Acelerar a desvalorização cambial parece uma boa idéia para melhorar as contas externas. Traz, contudo, um inconveniente: obriga o governo a elevar as taxas reais de juros para manter o país atraente para aplicações em dólares.
A explicação é simples. O retorno de quem aplica aqui em dólares depende dos juros internos e da desvalorização cambial (já que, no final, o investidor tem de trocar reais por dólares), gerando o que se chama de "cupom cambial". Portanto, se a desvalorização acelera em relação à inflação, o juro tem de acompanhar, caso contrário reduz o rendimento, o que pode levar a uma redução nas reservas.
Como a política de aceleração do câmbio, aparentemente, veio para ficar, ficou mais interessante a discussão de uma proposta do economista Fábio Giambiagi, do BNDES (Banco Nacional de Desenvolvimento Econômico e Social). Ele sugere a eliminação do Imposto de Renda de 15% que passou a ser cobrado, desde 1º de janeiro de 1996, nas aplicações financeiras.
O argumento de Giambiagi é que o fim do IR permitiria manter o cupom cambial e, ao mesmo tempo, reduzir os juros e o déficit público.
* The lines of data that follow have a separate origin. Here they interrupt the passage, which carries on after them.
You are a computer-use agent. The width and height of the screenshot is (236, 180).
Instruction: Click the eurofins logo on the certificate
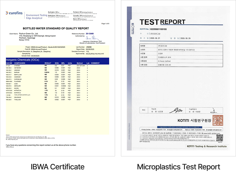pyautogui.click(x=14, y=14)
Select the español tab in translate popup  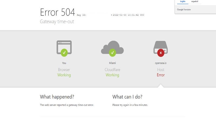[195, 2]
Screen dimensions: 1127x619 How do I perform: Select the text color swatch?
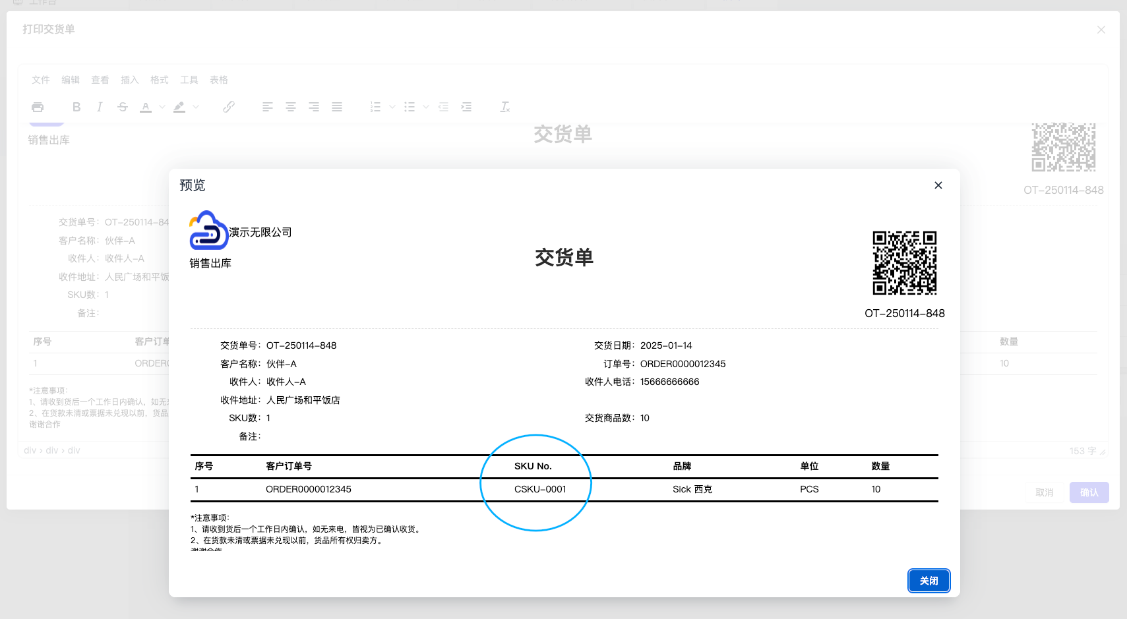click(x=145, y=107)
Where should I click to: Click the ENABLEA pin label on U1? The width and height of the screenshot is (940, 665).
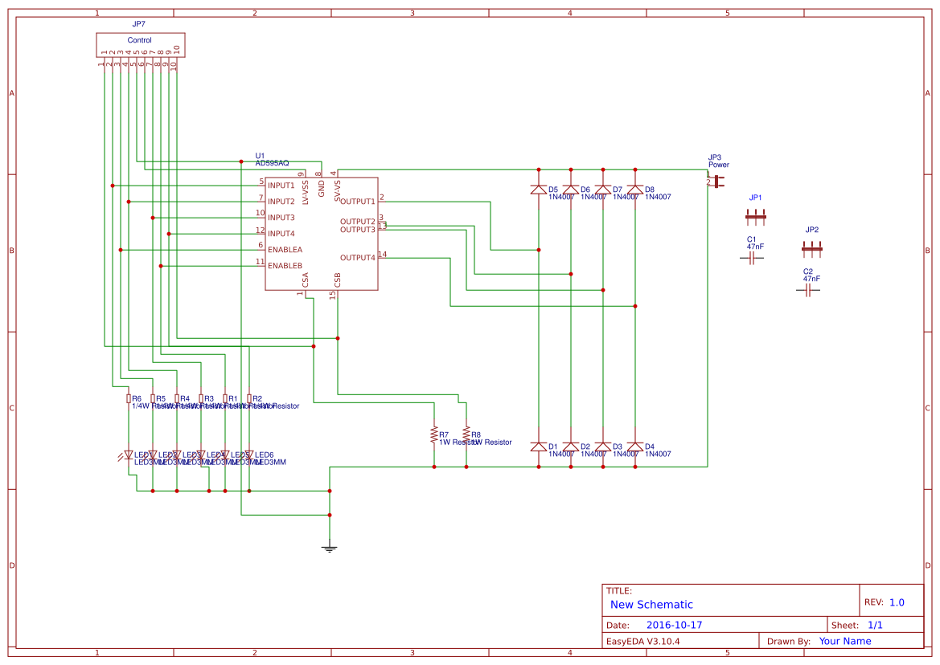pyautogui.click(x=284, y=250)
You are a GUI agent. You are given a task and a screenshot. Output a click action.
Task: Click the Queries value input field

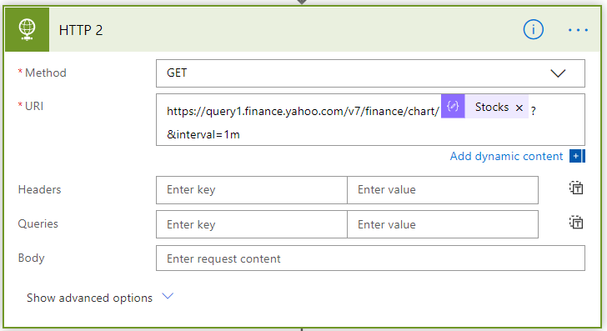point(443,224)
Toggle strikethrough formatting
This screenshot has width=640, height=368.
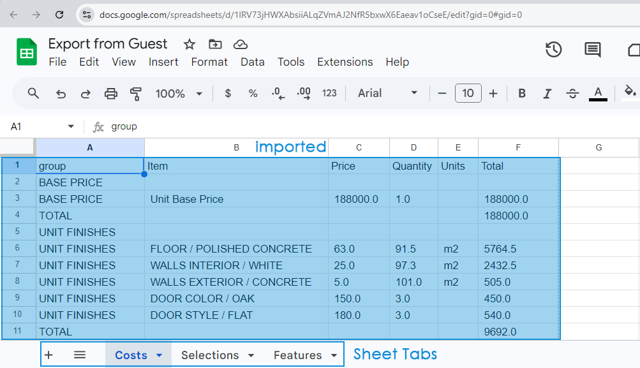572,94
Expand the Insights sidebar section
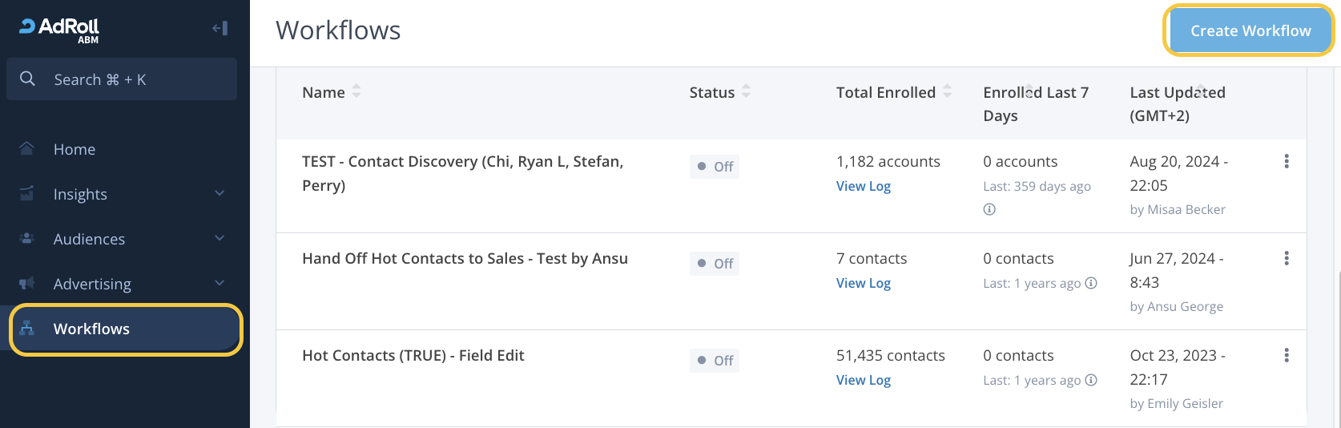Image resolution: width=1341 pixels, height=428 pixels. coord(219,194)
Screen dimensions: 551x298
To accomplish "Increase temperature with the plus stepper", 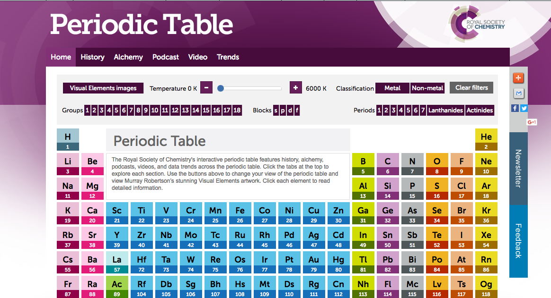I will pos(295,87).
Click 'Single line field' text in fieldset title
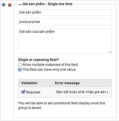Screen dimensions: 119x121 point(60,4)
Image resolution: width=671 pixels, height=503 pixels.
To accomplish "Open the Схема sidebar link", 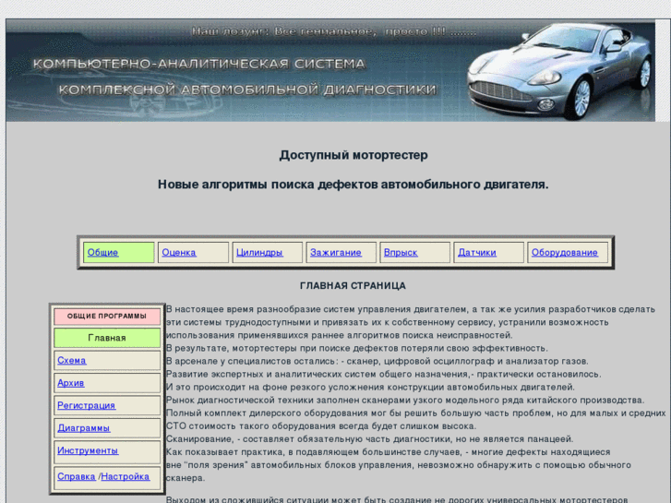I will pos(72,361).
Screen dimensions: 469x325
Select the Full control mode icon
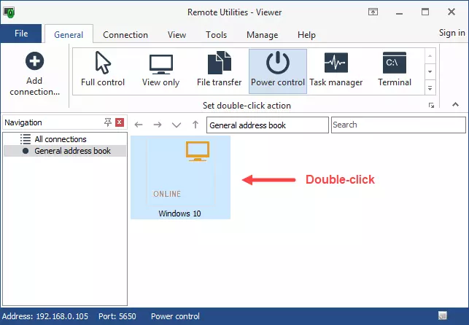[x=102, y=64]
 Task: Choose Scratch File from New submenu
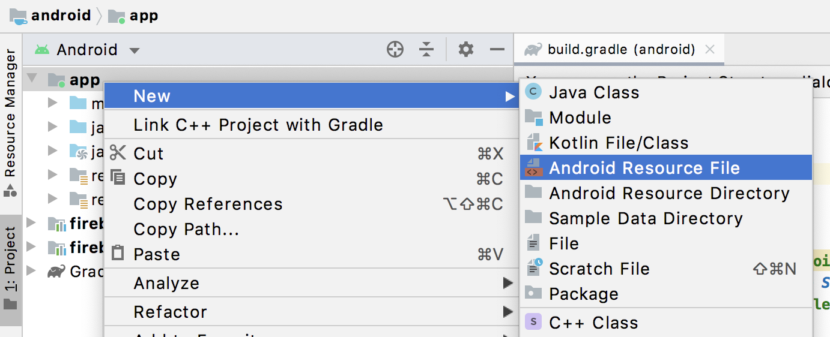(x=599, y=269)
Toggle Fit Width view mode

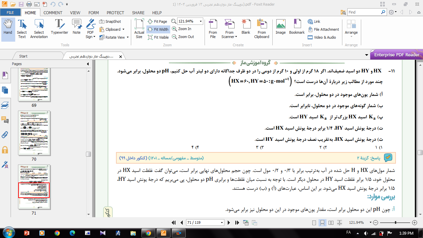tap(158, 29)
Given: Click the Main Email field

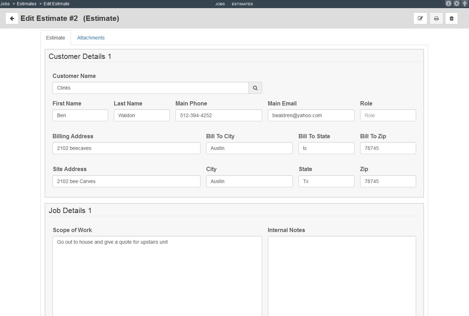Looking at the screenshot, I should 311,115.
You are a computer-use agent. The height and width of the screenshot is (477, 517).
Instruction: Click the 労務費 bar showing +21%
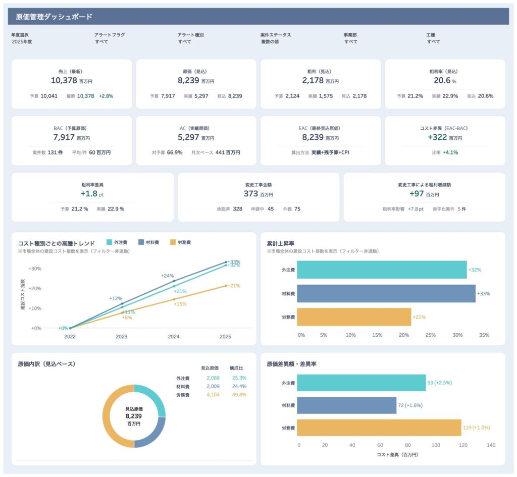coord(354,317)
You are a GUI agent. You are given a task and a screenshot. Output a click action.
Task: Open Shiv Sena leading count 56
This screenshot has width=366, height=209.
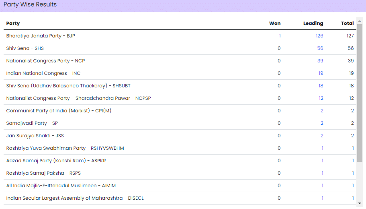320,48
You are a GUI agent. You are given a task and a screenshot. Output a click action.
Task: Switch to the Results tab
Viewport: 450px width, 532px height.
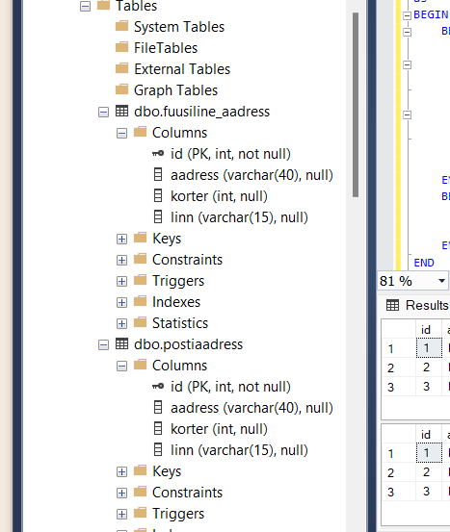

Sem, com isso, ter o caráter de injustiça social que a eliminação de um imposto sobre ganhos financeiros parece ter.
Vamos começar pelo último ponto. O senso comum diz que taxar ganhos financeiros é mais do que justo, até porque os rendimentos do trabalho são taxados. Cobrar esse rendimento na fonte seria ainda mais justo, já que é impossível sonegá-lo na fonte, mas não na declaração anual de rendimentos.
Isso supõe, contudo, que quem ganha o rendimento financeiro olha apenas seu rendimento bruto e aceita de bom grado pagar 15% de imposto sobre ele. Na vida real não é assim. O que importa, no mercado, é o rendimento líquido, até porque existem inúmeras alternativas de aplicação, aqui e no exterior, disponíveis.
Se isso é verdade, então o aplicador não reduz seu ganho para pagar o imposto. O mercado é que aumenta o rendimento bruto de forma a garantir um rendimento líquido compatível com outras alternativas. Do ponto de vista distributivo, nada acontece.
O IR de 15%, contudo, significa a necessidade de manter taxas brutas de juros mais altas. Uma taxa Selic bruta de 1,6% ao mês, como a atual, equivale a um juro bruto anual de 20,98%. Descontando uma desvalorização anual de 7%, o rendimento do cupom ficaria em 13,07%. Como, no entanto, existe ainda 15% de IR para pagar, o investidor externo embolsaria 9,9% ao ano.
Este nível de 9,9%, argumenta Giambiagi, já está próximo do piso que o Brasil pode oferecer, considerado o nível de risco percebido para o país. Portanto, não dá para oferecer menos do que isso, sob risco de perder reservas.
Sem o IR de 15%, contudo, a taxa Selic mensal poderia cair para 1,4% ao mês, ou 18,16% brutos ao ano, porque, mesmo descontando a desvalorização, o investidor levaria 10,43%. A diferença é que, nesse caso, o juro oferecido ao investidor aqui cairia de 20,98% ao ano para 18,16%, e essa diferença de quase 3 pontos percentuais permitiria, teoricamente, uma redução idêntica no custo dos empréstimos.
E como uma redução de imposto poderia ajudar o déficit público? O maior devedor do país é o governo. Por essa razão, praticamente tudo o que o governo arrecada com o IR de 15% equivale ao que ele paga a mais, em juros, para os compradores de seus papéis.
Giambiagi calcula esse impacto em R$ 5,4 bilhões no ano passado, ou o equivalente a 0,64% do PIB (Produto Interno Bruto). De fato, o arrecadado no ano passado em IR sobre rendimentos financeiros foi equivalente a 0,65% do PIB.
A conta, contudo, não empata, sustenta Giambiagi, porque, do que o governo federal arrecada com o IR, ele é obrigado a repassar 44% para os Estados e municípios, ou 0,28% do PIB. O governo federal, portanto, acaba tendo uma perda fiscal.
Para dizer que a eliminação do IR melhoraria as contas fiscais em 0,28% do PIB, contudo, é preciso partir de um pressuposto complicado: o de que os Estados e municípios, ao perder essa receita de 0,28% do PIB, reduziriam seus gastos na mesma proporção. Na prática, haveria uma enorme chiadeira. De todo modo, a idéia vale uma discussão, apesar das gigantescas resistências da Receita Federal.